Iniguez is also supportive of the emotional well-being emphasis. He said Nellie Muir has a Social Emotional Learning (SEL) program which puts more emphasis on that element of the full student.
"It helps the students develop a consciousness about the world around them and about the people around them," he said. "We have a very good counselor at this school, and she's aware of any (hardships) and checks on students with those."
Iniguez is a traveled sort, having studied at seven different institutions and owning degrees from Cal. Poly Pomona and Southern Oregon University. But that doesn't diminish his excitement for the beginning of an elementary school year.
"For me, it's an exciting time of the year; I'm excited to see the new students," he said. "Primarily, students are excited for the new year. They get to know their new teacher, and the parents get to know their teacher too."
Nellie Muir 1st-grade teacher will have a unique story to share with her students this year.
Lopez is in her second year of teaching; she taught second grade last year. She was busy Thursday setting up the dÉcor in her classroom to make a pleasant environment for the newcomers, perhaps similar to the one she stepped into roughly a couple of decades ago.
"I went to first grade at this school," she recalled. "It's funny how things work out. After first grade, I transferred to Lincoln Elementary."
Lopez is Woodburn School District through and through, having attended French Prairie Middle School and graduating from Woodburn High School in 2014. She went directly to George Fox and studied to be a teacher.
Her WSD experiences were influential in that decision.
"I had really great teachers in Woodburn School District who were inspiring; they inspired me to become a teacher," she said.
She looks forward to telling her students that she once sat in the desks where they are currently sitting.
"What I like about Woodburn is it feels like home because culture is celebrated here, and it is celebrated in this school," Lopez said, citing Baile Folklorico as an example. "I think that helps to build a community in our school."
Like all teachers, she is busy getting the environs and lesson plans ready for her students.
"Yes, there is a lot of preparation to do," Lopez said. "It's exciting for the students to meet the new teacher, and hopefully they will be less nervous when the come in and get settled.
"My hope is that the students will come in and see familiar faces and (bond) and that they will also get to know the knew faces, the students who they will be learning with all year."

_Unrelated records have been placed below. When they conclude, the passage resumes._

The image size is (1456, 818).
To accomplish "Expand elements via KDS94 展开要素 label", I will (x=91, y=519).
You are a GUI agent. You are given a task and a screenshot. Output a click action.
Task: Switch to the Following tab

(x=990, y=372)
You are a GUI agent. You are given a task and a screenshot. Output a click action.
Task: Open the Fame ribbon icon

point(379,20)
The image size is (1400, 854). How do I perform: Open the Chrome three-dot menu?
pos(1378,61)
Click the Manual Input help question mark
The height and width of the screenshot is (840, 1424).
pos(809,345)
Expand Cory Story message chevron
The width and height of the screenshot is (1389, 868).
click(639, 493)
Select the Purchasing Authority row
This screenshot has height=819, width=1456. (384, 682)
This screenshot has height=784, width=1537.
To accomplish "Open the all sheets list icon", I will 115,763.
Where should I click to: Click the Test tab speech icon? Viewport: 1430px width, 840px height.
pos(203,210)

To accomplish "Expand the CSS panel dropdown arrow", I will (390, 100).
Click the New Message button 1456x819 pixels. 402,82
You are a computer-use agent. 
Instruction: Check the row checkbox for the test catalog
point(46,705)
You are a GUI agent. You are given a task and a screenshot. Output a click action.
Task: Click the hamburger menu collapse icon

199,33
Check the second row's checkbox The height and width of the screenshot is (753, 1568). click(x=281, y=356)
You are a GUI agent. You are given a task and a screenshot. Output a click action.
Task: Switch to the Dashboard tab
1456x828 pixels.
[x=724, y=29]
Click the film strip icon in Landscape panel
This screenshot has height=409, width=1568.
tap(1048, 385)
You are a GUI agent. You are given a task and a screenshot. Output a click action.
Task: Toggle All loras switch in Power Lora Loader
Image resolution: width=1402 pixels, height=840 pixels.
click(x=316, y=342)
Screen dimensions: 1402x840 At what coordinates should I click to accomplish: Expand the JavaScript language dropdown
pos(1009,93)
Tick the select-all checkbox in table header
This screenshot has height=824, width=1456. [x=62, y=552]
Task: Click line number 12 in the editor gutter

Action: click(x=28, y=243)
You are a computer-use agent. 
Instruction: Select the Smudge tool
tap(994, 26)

You never get a second chance to make a first impression, or so it's often said. And Washington Kindergarten teacher Irma Soto believes that first impression in school is the most important and lasting.
"Kindergarten is its own deal," Soto said. "I get very excited about receiving the new kids.
"The trick with Kindergarten is to teach them a love of learning; teach them that they are lifelong learners and that learning is fun and engaging. So when they go up through the grades, they have that foundation and self-confidence."
That is a lesson for life.
It starts early for Soto. The school held a Kindergarten Jump Start a week or two earlier so the tads could come in by themselves and get used to the environment without all the big kids around.
Soto is also a firm believer in the mental health emphasis.
"Thank goodness," she enthused. "Looking at each child as they come in, and looking at them as a whole person – that is exceptionally important."
Soto is also a WSD product, a 1988 graduate of WHS. She's spent 24 years total teaching and 20 years with WSD.
"I greatly look forward to not only meeting with the students, but getting to know the families and work with them," she said.
She said the reward for her is having an imprint on a child's life that will help them grow as a person throughout their lives. And there is no better grade level to do just that.
"Kindergarten is THE most important year of their educational career," Soto asserted.